To start out, my life is basically made up of lies from relatives, friends, so called gods, and everyone else. I've never been an outgoing person, I've been myself and no one seems to accept that. I live in a city with no real friends. I have no goals in my life, and nothing to look forward to. I struggle to get out of bed every day, for lack of purpose. It's not like I strive for these things, they just happen. I've had no real girlfriends, or just friends, who treat me as an equal and not some punching bag with no feelings, so I compensate with blogging.

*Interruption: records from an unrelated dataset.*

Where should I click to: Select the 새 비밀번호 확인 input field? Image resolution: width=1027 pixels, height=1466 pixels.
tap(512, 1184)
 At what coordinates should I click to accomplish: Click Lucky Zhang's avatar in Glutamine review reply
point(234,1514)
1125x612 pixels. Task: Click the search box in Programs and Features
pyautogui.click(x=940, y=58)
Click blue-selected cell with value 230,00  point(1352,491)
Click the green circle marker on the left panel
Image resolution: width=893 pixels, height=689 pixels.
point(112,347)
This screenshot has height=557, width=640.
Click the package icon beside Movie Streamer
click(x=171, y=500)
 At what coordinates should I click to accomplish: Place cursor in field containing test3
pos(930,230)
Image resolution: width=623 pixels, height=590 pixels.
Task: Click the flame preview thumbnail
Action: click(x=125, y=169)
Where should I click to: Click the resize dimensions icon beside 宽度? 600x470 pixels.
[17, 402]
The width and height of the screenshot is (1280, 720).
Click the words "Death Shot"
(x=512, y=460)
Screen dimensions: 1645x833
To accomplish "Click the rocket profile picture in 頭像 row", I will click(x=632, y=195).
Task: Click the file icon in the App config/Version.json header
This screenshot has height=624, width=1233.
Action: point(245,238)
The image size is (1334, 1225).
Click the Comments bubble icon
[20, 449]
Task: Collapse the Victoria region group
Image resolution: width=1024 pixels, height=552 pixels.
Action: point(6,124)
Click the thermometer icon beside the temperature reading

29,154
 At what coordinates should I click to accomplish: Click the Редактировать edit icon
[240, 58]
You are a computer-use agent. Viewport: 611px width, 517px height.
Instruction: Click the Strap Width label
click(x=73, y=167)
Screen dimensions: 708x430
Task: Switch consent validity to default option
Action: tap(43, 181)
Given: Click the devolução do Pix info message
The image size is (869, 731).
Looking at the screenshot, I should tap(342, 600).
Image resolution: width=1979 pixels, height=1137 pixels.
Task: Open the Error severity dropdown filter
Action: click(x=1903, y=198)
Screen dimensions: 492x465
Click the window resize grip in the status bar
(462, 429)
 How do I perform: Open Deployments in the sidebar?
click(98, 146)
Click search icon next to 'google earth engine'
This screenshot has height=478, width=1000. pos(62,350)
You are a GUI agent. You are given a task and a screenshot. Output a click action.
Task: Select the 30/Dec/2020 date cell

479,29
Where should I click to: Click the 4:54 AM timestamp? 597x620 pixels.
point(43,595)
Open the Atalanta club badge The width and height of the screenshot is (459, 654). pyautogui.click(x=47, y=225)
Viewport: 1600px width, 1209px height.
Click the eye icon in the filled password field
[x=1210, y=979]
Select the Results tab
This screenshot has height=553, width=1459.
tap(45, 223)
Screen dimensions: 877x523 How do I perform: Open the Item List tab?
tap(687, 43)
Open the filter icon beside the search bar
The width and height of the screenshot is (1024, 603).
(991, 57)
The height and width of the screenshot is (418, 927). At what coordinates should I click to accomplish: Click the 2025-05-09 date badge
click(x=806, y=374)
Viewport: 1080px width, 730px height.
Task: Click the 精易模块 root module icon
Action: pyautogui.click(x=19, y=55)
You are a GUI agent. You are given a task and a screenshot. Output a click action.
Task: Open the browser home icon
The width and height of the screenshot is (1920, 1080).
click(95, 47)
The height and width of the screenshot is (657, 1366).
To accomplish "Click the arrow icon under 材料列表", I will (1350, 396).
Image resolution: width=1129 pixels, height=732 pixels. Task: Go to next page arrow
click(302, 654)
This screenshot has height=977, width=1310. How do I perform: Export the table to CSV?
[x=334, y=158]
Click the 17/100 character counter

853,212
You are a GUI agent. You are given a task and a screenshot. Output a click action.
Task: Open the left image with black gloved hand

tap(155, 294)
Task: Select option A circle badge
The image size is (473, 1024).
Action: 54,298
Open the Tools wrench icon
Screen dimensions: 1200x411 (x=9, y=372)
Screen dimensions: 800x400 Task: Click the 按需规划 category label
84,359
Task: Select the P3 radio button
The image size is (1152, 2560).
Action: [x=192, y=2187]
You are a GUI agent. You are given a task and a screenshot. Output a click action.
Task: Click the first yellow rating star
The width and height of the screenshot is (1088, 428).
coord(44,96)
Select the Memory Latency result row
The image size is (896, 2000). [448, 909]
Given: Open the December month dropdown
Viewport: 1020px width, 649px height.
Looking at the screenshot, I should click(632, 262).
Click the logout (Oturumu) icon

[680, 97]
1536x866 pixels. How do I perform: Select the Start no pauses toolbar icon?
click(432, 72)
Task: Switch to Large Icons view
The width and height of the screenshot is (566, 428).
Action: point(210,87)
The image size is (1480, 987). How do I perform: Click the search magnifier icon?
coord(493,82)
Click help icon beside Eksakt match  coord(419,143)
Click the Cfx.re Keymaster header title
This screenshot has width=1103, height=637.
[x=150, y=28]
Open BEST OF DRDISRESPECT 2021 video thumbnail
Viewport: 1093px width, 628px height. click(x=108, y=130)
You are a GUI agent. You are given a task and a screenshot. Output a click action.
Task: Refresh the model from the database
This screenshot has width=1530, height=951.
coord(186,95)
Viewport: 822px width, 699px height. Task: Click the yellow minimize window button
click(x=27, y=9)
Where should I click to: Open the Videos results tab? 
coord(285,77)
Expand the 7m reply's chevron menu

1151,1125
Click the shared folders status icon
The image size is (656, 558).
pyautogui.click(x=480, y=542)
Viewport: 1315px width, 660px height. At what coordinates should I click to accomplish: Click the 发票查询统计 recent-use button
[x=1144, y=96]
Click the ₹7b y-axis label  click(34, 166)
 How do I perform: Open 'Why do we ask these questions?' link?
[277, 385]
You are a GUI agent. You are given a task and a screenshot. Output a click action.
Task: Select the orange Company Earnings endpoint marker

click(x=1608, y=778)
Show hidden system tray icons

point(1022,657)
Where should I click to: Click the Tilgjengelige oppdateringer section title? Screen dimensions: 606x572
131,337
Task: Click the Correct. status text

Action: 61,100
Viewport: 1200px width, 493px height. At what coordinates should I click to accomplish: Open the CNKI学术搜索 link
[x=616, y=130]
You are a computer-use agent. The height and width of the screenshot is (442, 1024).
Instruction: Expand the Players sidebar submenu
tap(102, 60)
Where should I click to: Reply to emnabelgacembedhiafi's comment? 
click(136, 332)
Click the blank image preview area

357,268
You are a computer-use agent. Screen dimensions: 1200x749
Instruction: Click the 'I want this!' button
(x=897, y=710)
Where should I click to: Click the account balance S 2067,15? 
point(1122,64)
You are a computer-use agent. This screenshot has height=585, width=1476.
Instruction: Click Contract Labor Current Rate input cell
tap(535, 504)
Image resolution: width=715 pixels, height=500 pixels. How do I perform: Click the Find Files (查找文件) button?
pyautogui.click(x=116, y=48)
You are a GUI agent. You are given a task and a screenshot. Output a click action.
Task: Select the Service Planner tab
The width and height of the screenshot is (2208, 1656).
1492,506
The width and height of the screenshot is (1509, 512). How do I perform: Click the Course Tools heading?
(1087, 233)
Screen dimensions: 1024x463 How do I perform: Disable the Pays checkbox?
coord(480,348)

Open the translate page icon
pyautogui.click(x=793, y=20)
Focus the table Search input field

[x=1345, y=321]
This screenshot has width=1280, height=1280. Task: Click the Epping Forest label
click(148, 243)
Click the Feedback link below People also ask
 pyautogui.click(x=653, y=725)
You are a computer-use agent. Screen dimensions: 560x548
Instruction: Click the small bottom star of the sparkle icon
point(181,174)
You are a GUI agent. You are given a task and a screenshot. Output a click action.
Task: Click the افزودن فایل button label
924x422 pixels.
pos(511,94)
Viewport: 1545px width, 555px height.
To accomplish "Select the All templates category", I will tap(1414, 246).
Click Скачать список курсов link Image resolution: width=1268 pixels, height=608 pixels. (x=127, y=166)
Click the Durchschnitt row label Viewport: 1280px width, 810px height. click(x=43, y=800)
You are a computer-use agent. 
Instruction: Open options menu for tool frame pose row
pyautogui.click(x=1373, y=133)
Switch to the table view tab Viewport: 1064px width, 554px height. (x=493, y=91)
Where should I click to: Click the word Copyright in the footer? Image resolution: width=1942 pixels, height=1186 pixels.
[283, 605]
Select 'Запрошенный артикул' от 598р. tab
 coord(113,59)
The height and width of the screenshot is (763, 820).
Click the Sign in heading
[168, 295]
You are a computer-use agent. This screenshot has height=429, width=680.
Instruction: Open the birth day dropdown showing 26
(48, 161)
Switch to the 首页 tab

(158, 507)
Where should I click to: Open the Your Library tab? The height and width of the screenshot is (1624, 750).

Whenever I attempt something new in my life, it comes back and slashes me like the keenest sword across my bare chest, then the ridiculing starts. Over the years I believe I've created a shield of social emotion lessens, adding to my awkwardness with people. Whenever I try starting conversations with new people, I am unable to express the way I can express on paper and ruin any hope of a connection. I need help, because I'm afraid of what I'll do when I can't talk anymore.
Some day ago I posted same story on my facebook page and She laughs and tells me You can fall, you can lose, and you can suffer. Your love or your health can be lost but until you are alive, you have a chance to stand up again, to harmonies your indulgence, to won back, to heal, to find the true love. Well, I remembered it written here for you all to read; there would be a lot more to say only I feel I am taking too much space here. I will write my full story someday when I'll feel I have all the pieces of the puzzle. Indeed, Life is a chance! Don’t forget it.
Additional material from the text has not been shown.